Item-finding records
------------
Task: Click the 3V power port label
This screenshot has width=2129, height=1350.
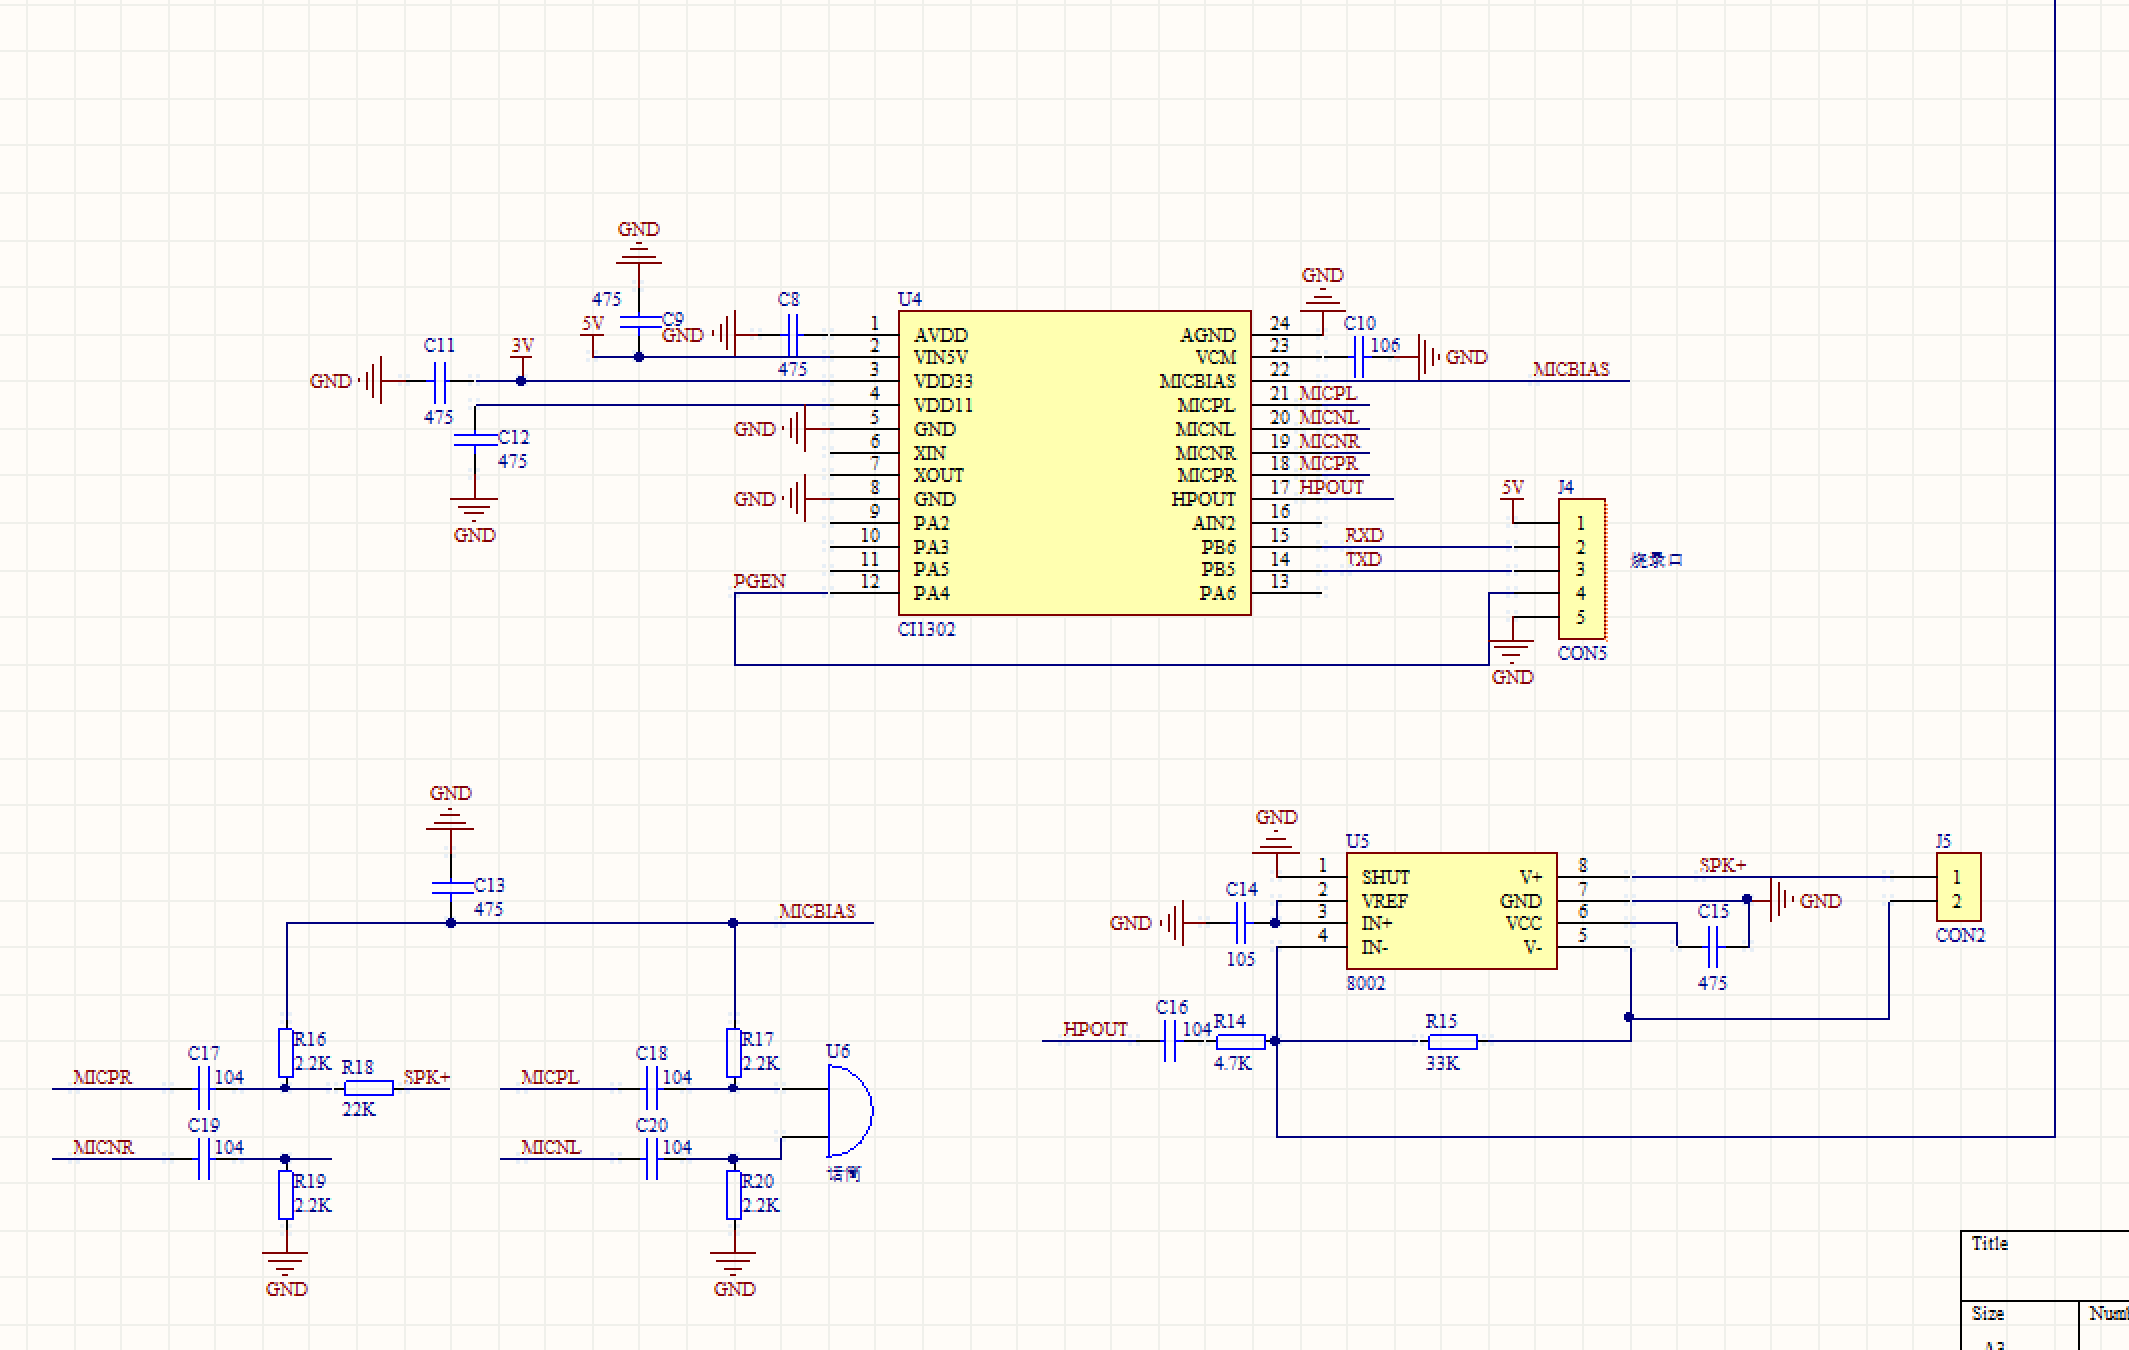Action: pos(522,346)
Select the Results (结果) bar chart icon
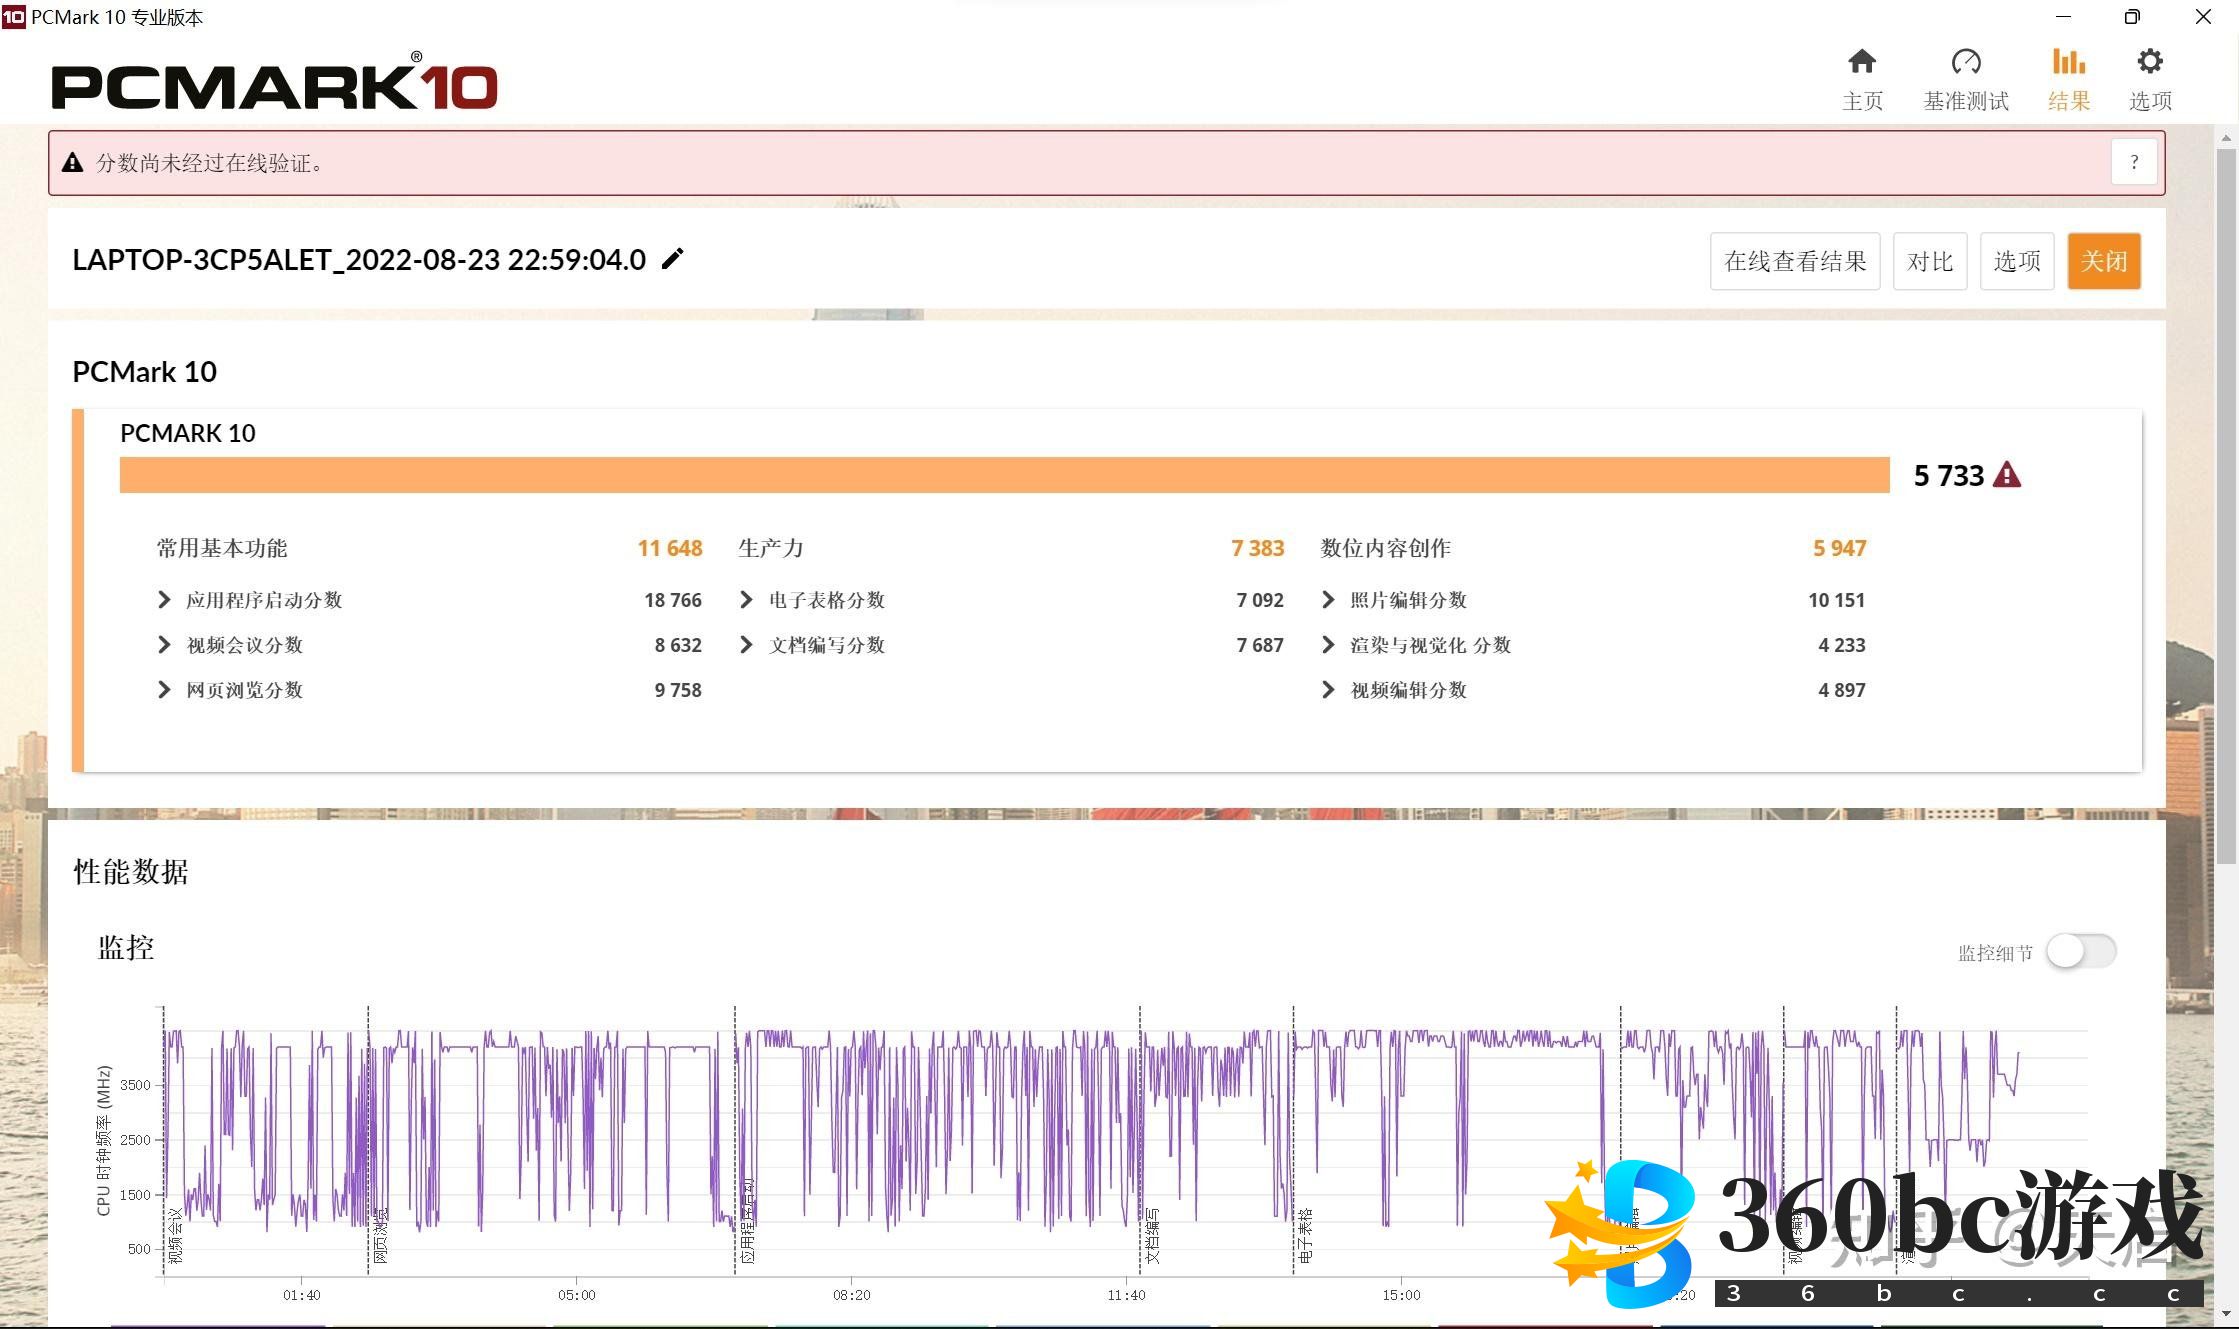2239x1329 pixels. [2068, 63]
------------
- [Work to do]
Report every line of the records above that contains the string "height", copying each such line in full.

- [Correct answer]
This screenshot has width=2129, height=1350.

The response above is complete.